| THE DATA |
━━━━━━━━━━━━━━━━━━━━

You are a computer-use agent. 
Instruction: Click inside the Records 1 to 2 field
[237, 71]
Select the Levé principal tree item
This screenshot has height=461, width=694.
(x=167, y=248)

━━━━━━━━━━━━━━━━━━━━

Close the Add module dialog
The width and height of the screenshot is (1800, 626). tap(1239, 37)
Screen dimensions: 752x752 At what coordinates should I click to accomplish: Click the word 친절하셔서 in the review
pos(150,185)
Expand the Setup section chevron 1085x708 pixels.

━━━━━━━━━━━━━━━━━━━━

| EXERCISE GOAL |
Working from the material above, retype exactly the lines from the one with "Close the Add module dialog" through the one with "Expand the Setup", both included, and only those lines.

| ANSWER AREA |
Close the Add module dialog
The width and height of the screenshot is (1800, 626). tap(1239, 37)
Screen dimensions: 752x752 At what coordinates should I click to accomplish: Click the word 친절하셔서 in the review
pos(150,185)
Expand the Setup section chevron 1085x708 pixels.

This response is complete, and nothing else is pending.